At one point, when they were talking about no one wanting to buck the lucrative system they set up, O’Brien seemed to give a tacit admission that she bugged out after she got hers:

I think it's about systems like, ‘well listen I'm in the system and this is how the system is and if I would like to get paid – continue to be paid the money that I'm making, which is seriously good money. Do I really want to fight the system?’

In the transition from the panel discussion to the Iger interview, there was a clip of a production meeting for the show where an exacerbated Stewart informs the group, “We're not going to have an interview with somebody who runs a news division or used to run a news division.”

Not a single one would speak to them on the record and Stewart was obviously very annoyed. “You're an industry that relies on transparency and access and ‘democracy dies in darkness’ and you're saying that locked in a fucking closet with the lights out and you won't say it on camera,” he decried.

Those gathered in the discussion turned the tables on the media by calling them out on how heartless and indignant they treat the public when they want to cover a story:

STEWART: These are people that stand outside of people's homes after their child has been murdered and say, “talk to me, come out--”

UNIDENTIFIED WOMAN: “You owe us!”

STEWART: “ --and tell us how you feel.” And they act like they owe them. And then you ask them to just come on and defend their fucking business model.

CHELSEA (head writer): Have you tried going outside their house and been like, “fucking talk to us!”

And that’s where the interview with Iger immediately picked up. “Do you have an idea of why they might be so reluctant to speak publicly,” Stewart wondered. Iger chalked it up to news organizations “being criticized in a way that they've never experienced before” and they’ve formed “a bit of a bunker mentality[.]”

Things got a bit tense when Stewarts was pressing Iger on how ratings drive what’s being shown to viewers and Iger was very defensive (click “expand”):

IGER: If you're asking whether there have been incidents when news organizations fail to carry things because they don't think they'll be of interest to their audience. I'm sure that’s the case.
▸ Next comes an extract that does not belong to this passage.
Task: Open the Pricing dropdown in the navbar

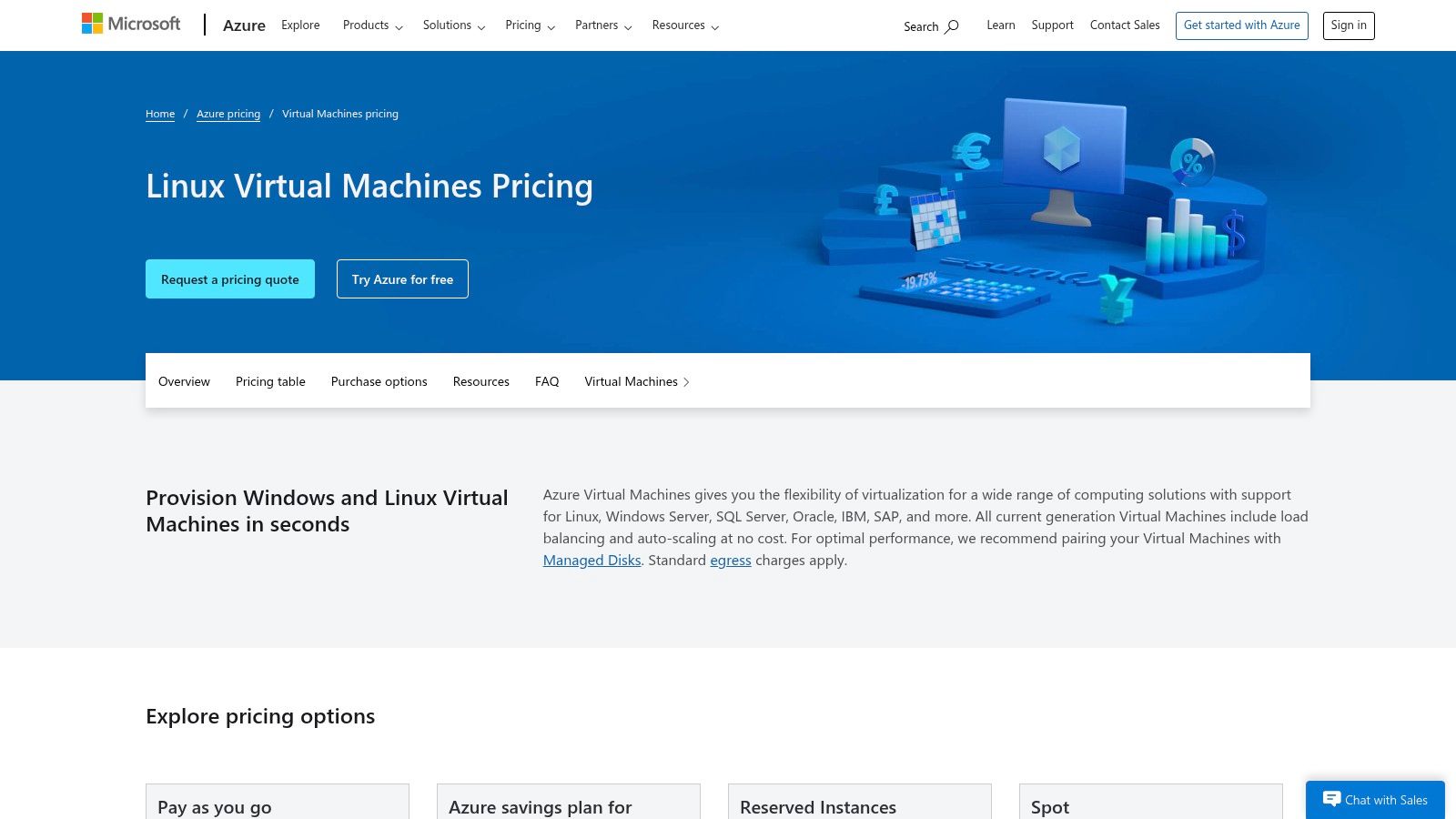Action: pyautogui.click(x=530, y=25)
STEWART: I'm not saying instances. I'm saying that's been shaping –

IGER: You think it's a regular thing.

STEWART: And not told in the right way.

IGER: Not being --  see that's, that's I would, I would argue that there are stories that are not told because there's a belief that people aren't interested them. I don't think there are stories that are told that are told inaccurately just to make them more interesting to people—

STEWART: It’s not inaccurate.

IGER – I’m defending an organization as opposed to news in general. I just don't have enough—

STEWART: But trust in news during the Cronkite era was it was one of the most valued institutions. Today, it's somewhere between Congress and herpes.
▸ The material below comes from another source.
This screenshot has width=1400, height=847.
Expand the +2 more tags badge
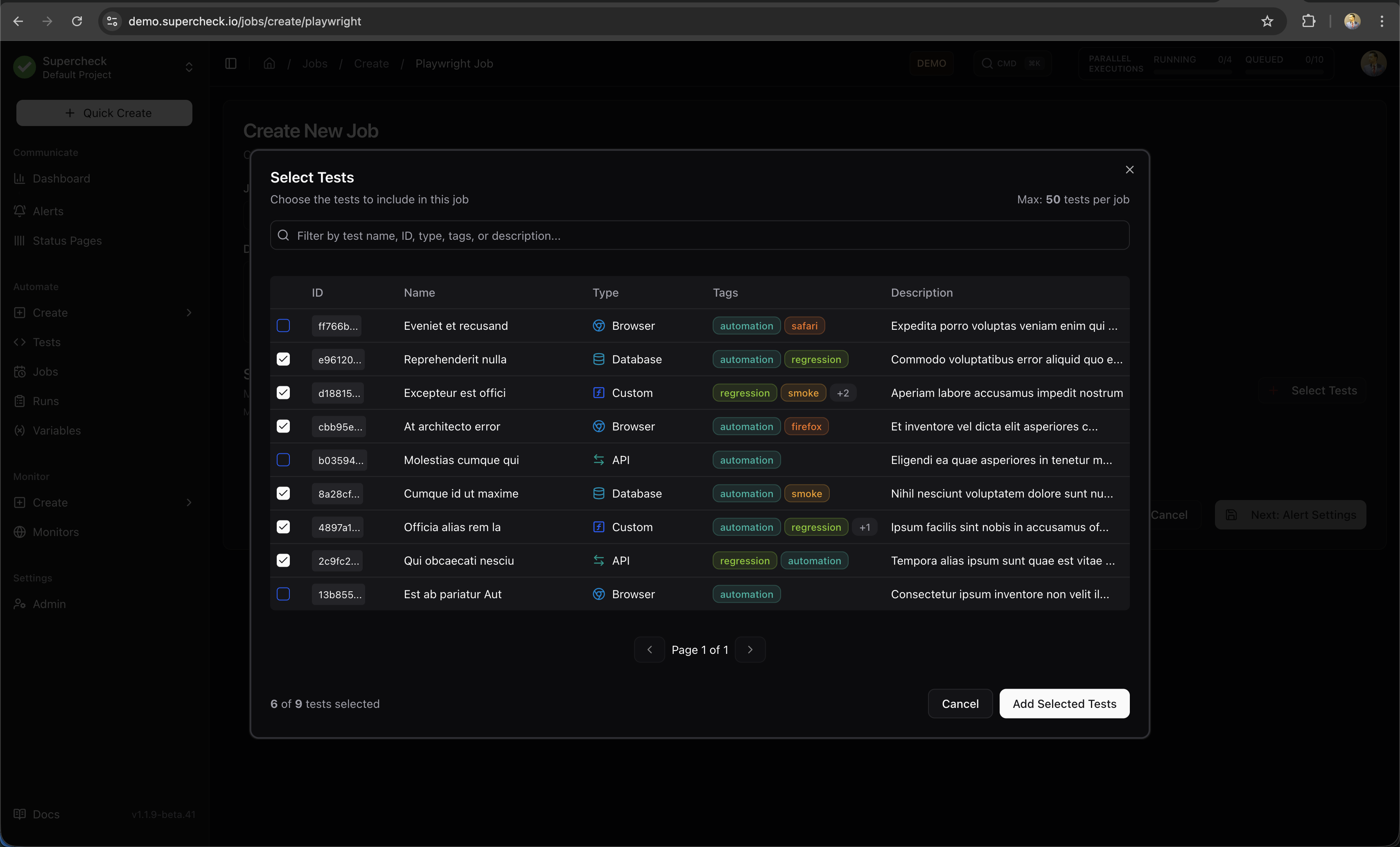[842, 392]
But Iger seemed to come to the realization that Stewart had a point when the latter pointed out that even the basic format of a newscast is biased. “[T]he first thing you say at the top of every broadcast is, ‘our top story tonight.’ That's opinion. It's subjective,” Stewart argued.

And to drive that point home, Stewart brought things back to the coverage of the Mueller report and how “they created a television show” out of it. “They created the O.J. Trial out of the Mueller report. That business model, it feels like, overwhelms whatever journalistic credibility exists,” he told Iger.

This seemed to rattle Iger to reality a bit as he admitted “many news organizations feeling embattled by that Trump and the Trump era reacted to it. Um, perhaps by building up his potential demise” and felt “glee.”

He and Stewart would go on to talk about the possibility of creating a news organization that lives up to the ideals, but Iger wasn’t sure how successful it would be in terms of both financial viability and impact on the world.